Friday, May 3, 2024

For older drivers, just one drink might be too many according to study

In a simulated test, just one drink impaired the driving ability of older adults, even though they didn’t drink enough to put them over the legal driving limit. (Credit: "cans" via Shutterstock)
In a simulated test, just one drink impaired the driving ability of older adults, even though they didn’t drink enough to put them over the legal driving limit. (Credit: “cans” via Shutterstock)

A single drink can affect the driving ability of older drivers, according to new research that suggests it may be time to reassess legal blood alcohol levels.

Researchers tested how drinking legally non-intoxicating levels of alcohol affect the driving skills of two age groups: 36 people ages 25 to 35 and 36 people ages 55 to 70. Although neither age group imbibed enough alcohol to put them over the legal driving limit, a blood alcohol level of 0.08, just one drink can affect the driving abilities of older drivers.

“These simulations have been used a lot in looking at older adults, and they have been used at looking how alcohol affects the driving of younger adults, but no one’s ever looked at the combination of aging drivers and alcohol,” says Alfredo Sklar, a doctoral candidate working with Sara Jo Nixon, professor in the departments of psychiatry and psychology at the University of Florida.

Published in the journal Psychopharmacology,the study is the latest in a body of work by Nixon and colleagues that looks at how even moderate doses of alcohol affect aging adults.

At the beginning of the study, both groups completed a driving task completely sober. The task took the drivers down a simulated winding 3-mile stretch of country road. The drivers stared straight ahead at a large computer monitor. Two computer monitors flanked the first, mimicking the side windows of a car and what the drivers would see in their peripheral vision. A stereo system played driving sounds. A console included a steering wheel and brake and gas pedals. Occasionally, the drivers would encounter an oncoming car, but they did not encounter other distractions.

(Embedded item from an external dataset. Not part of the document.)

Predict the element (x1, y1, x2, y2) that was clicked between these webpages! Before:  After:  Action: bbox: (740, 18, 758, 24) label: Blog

Researchers then assessed the drivers’ ability to stay in the center of their lane and maintain a constant speed. They also looked at how rapidly they adjusted their steering wheel.

LEGAL LEVELS OF INTOXICATION

On a later day, the groups were further separated into groups. The first imbibed a placebo—a diet lemon-lime soda misted with a negligible amount of alcohol to mimic the experience of drinking alcohol. A second group’s drink was strong enough to produce a 0.04 percent breath alcohol level, and a third group’s drink gave them a breath alcohol level of 0.065 percent—still below the federal legal level for drinking of 0.08.

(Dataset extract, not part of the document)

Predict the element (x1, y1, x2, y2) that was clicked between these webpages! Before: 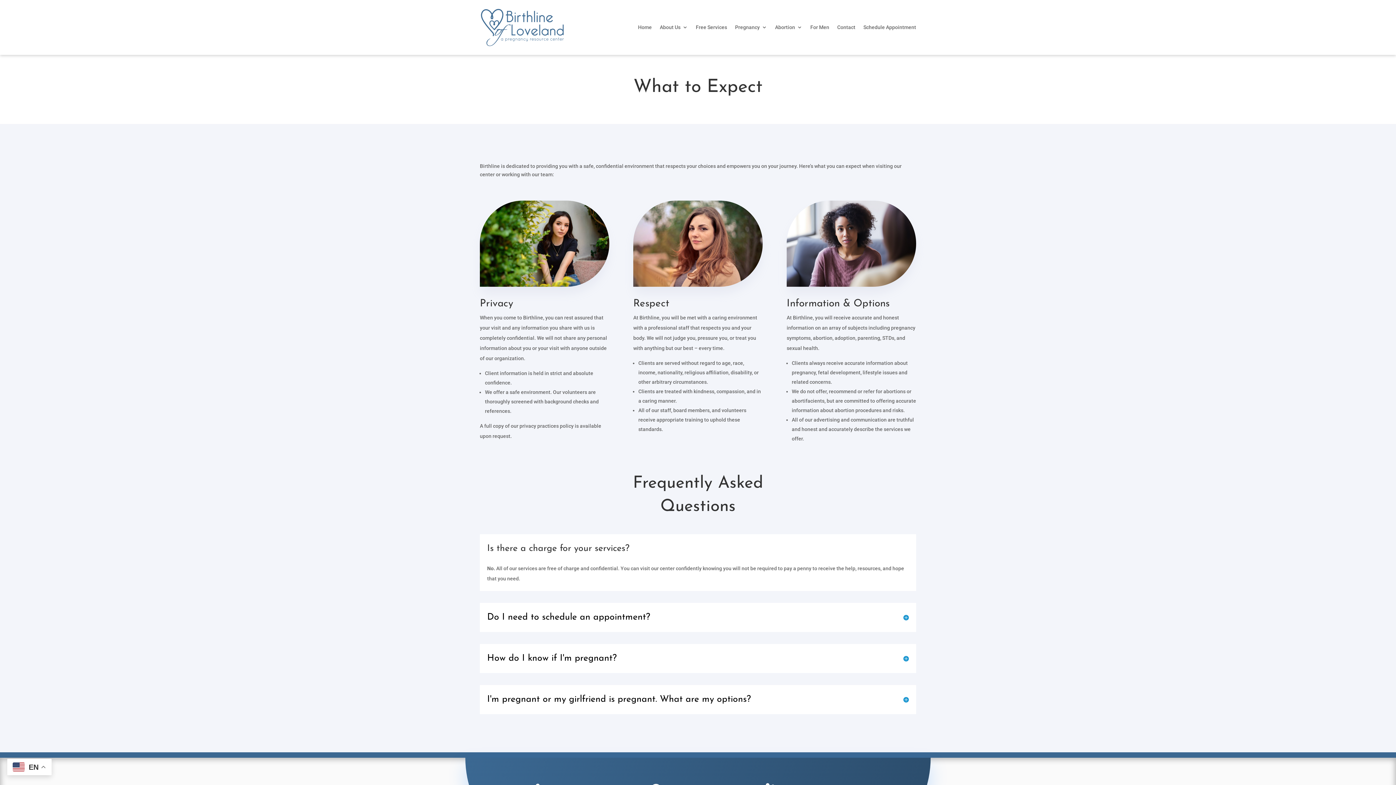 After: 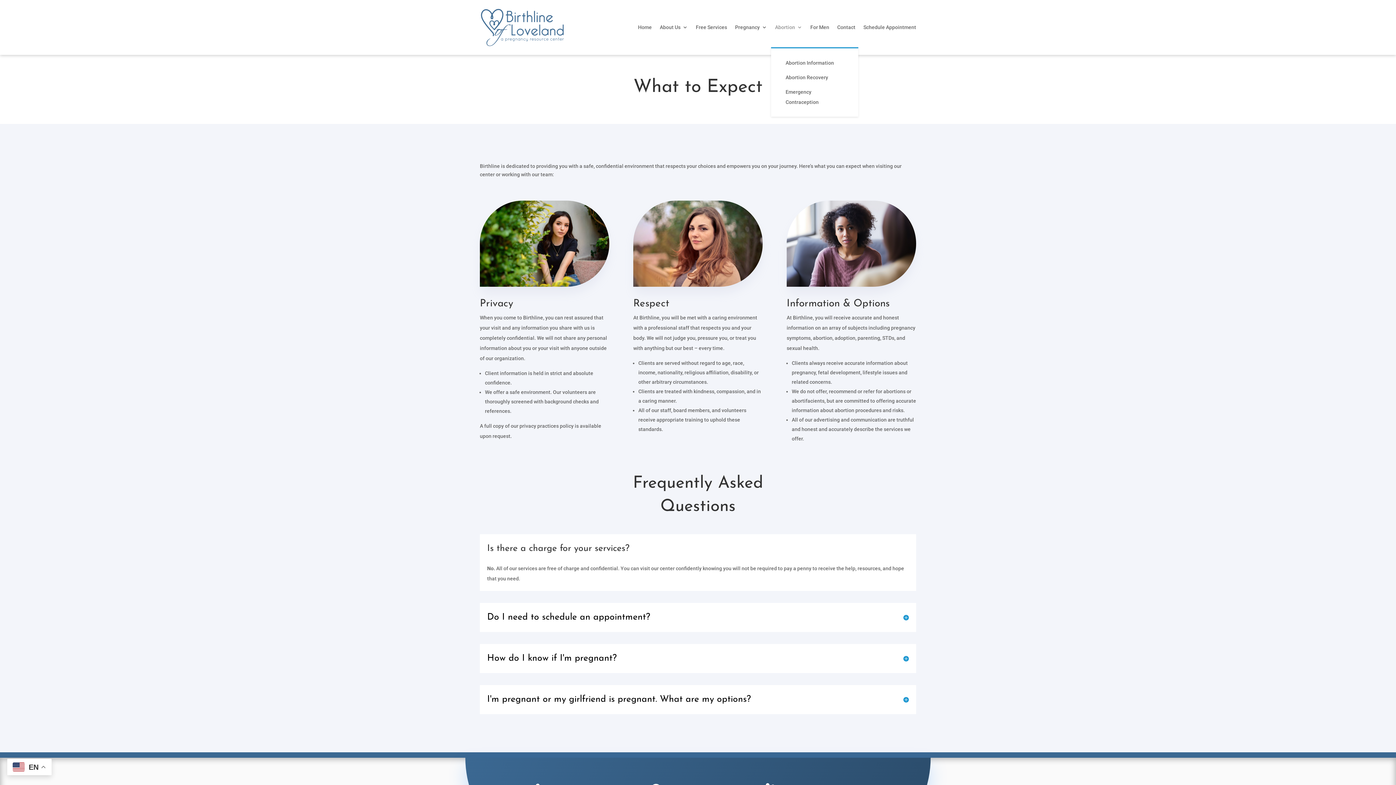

Participants then completed the same driving task they performed when they were sober. Researchers timed the task so participants’ alcohol levels were declining to mimic a situation in which individuals have a drink with dinner and then drive home.

In younger adults, alcohol consumption did not affect their measured driving skills at all—a finding Nixon called a “bit surprising.” She warns that the absence of effects in this laboratory setting does not mean that young adult drivers’ driving wouldn’t be affected in normal circumstances, driving in a typical, real-world setting. The laboratory setting was simplified compared with real-world driving and that the current data don’t address potential problems in more complex settings.

But for the older drivers, the small, legal levels of intoxication had an effect.

The researchers are evaluating additional study results. Participants also drove a course through small-town and city settings, complete with pedestrians, motorists who violated traffic signs, and other challenges.

Sklar and others in the laboratory will examine brain electrophysiological data collected through scalp electrodes embedded in caps that the subjects were wearing during the drive to study how the brain responds during the driving test when dosed with alcohol.